[Task brief]
Look through the material below and show every line with the word "Sınıf".

━━━ Supplied data

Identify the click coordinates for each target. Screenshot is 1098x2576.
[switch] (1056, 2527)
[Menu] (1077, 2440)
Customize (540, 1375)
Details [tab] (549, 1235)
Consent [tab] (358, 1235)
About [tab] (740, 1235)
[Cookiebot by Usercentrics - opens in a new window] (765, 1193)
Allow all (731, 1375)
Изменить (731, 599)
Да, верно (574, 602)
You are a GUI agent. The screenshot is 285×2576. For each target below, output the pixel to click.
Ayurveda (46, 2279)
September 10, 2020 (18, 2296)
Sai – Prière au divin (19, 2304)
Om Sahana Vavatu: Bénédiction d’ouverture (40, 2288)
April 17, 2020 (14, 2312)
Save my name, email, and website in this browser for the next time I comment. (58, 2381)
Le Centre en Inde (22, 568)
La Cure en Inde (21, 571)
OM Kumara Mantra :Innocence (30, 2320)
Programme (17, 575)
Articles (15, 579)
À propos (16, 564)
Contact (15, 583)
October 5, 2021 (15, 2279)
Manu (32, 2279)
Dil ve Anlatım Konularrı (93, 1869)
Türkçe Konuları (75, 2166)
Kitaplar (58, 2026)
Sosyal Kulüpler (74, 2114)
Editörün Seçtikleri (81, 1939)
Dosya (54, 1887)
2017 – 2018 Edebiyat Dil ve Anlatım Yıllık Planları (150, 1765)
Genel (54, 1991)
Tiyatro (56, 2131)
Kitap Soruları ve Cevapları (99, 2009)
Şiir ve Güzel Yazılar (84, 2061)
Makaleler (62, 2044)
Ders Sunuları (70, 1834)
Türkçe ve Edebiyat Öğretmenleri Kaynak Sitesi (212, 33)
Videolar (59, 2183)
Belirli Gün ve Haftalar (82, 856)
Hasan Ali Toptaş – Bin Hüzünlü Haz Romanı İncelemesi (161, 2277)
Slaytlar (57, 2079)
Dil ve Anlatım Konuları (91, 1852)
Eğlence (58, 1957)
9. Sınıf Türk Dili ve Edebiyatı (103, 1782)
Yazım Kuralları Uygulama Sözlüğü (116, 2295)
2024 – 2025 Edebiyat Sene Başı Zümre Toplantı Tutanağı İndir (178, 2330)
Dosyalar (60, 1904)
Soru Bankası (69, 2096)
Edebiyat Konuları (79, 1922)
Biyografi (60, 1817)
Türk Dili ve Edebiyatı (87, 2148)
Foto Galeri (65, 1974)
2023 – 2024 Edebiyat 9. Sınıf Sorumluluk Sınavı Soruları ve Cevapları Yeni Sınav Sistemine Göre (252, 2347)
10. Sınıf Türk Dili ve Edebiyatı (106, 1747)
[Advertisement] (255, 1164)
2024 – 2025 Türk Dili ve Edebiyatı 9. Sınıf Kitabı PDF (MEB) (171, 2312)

━━━━━━

[Exercise solution]
9. Sınıf Türk Dili ve Edebiyatı (103, 1782)
2023 – 2024 Edebiyat 9. Sınıf Sorumluluk Sınavı Soruları ve Cevapları Yeni Sınav Sistemine Göre (252, 2347)
10. Sınıf Türk Dili ve Edebiyatı (106, 1747)
2024 – 2025 Türk Dili ve Edebiyatı 9. Sınıf Kitabı PDF (MEB) (171, 2312)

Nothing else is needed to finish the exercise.